Data items
■ ■ ■

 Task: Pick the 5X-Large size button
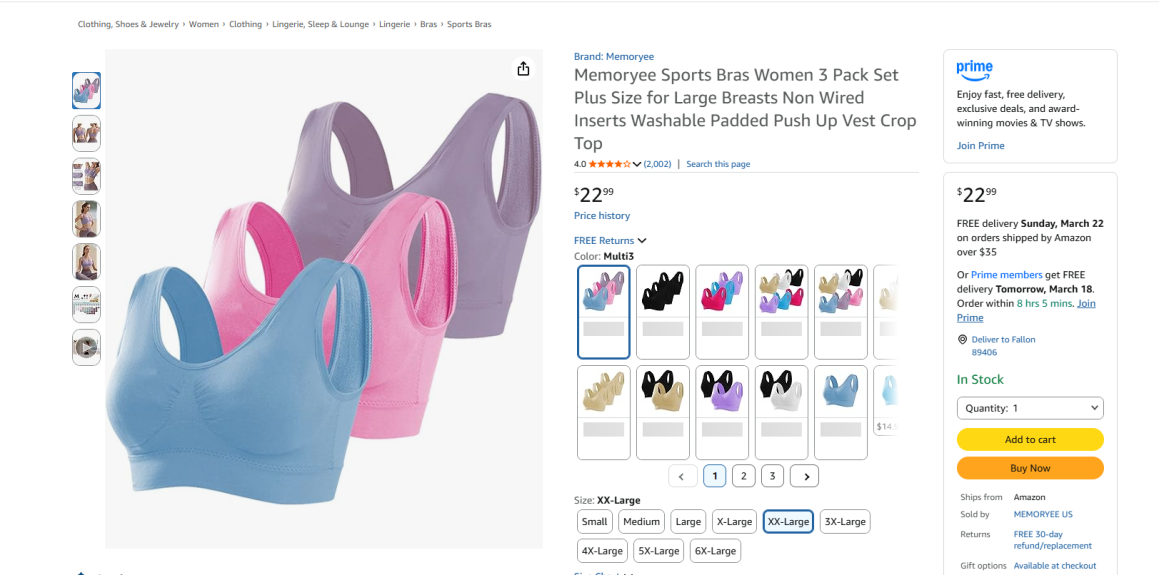pyautogui.click(x=659, y=550)
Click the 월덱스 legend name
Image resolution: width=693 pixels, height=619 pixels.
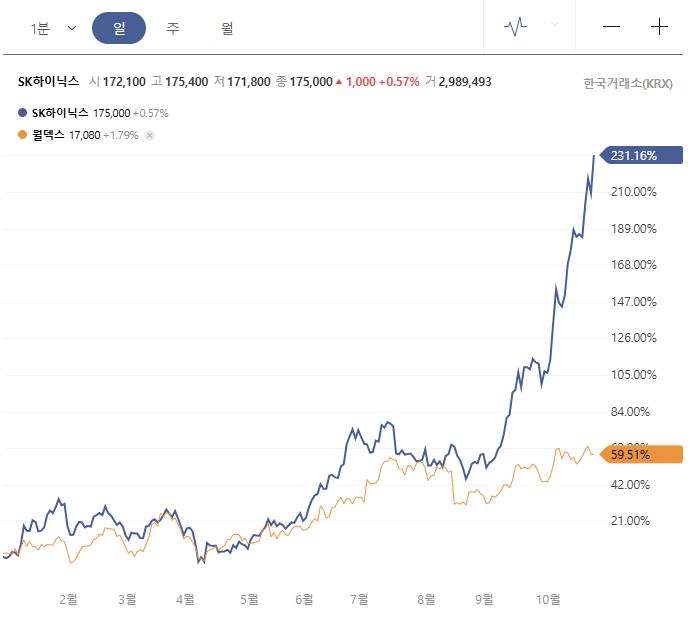(x=48, y=135)
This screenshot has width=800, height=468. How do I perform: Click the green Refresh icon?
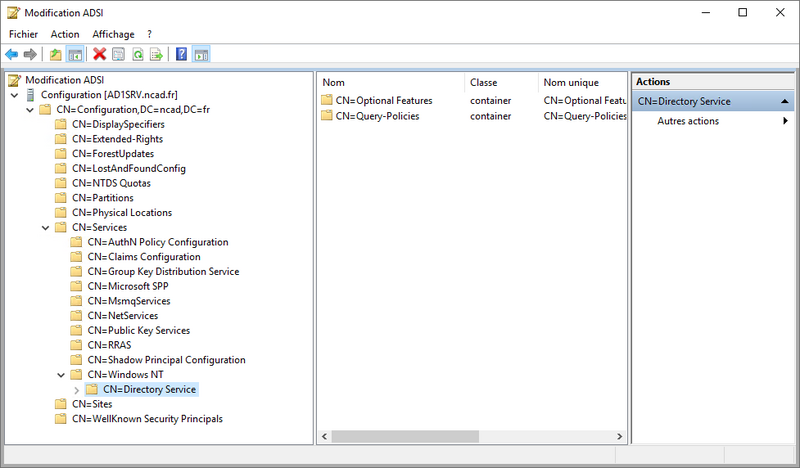tap(137, 54)
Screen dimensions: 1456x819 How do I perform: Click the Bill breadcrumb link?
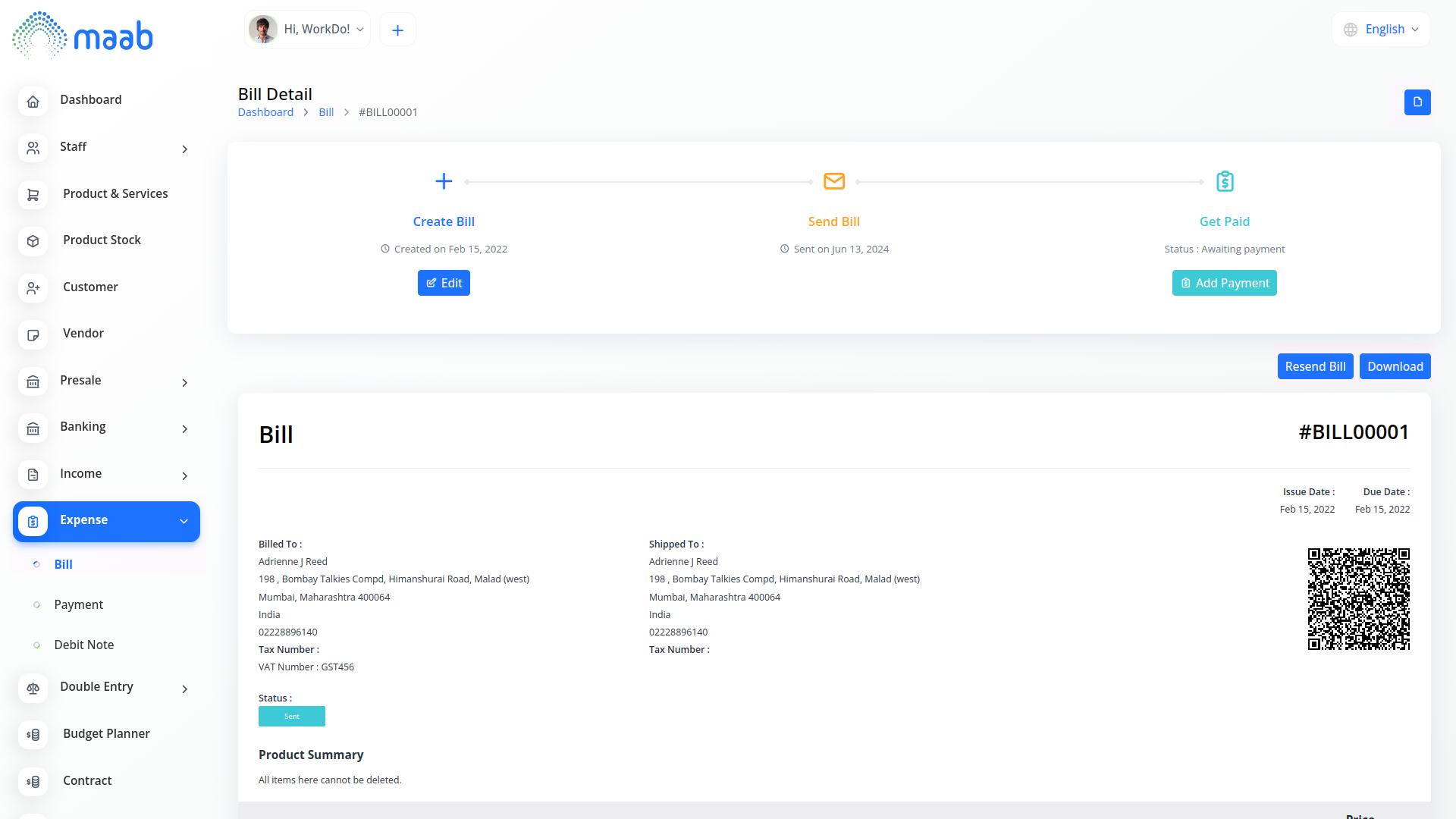point(326,112)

■ ■ ■

» Direction:
Rewrite the records from the start through the line containing "tap(137, 54)", changing "green" to "blue" and keeping everything else the same. Omit the pictures from your answer.

» Complete response:
 Task: Pick the 5X-Large size button
pyautogui.click(x=659, y=550)
Click the 월덱스 legend name
Image resolution: width=693 pixels, height=619 pixels.
(x=48, y=135)
This screenshot has width=800, height=468. How do I perform: Click the blue Refresh icon?
tap(137, 54)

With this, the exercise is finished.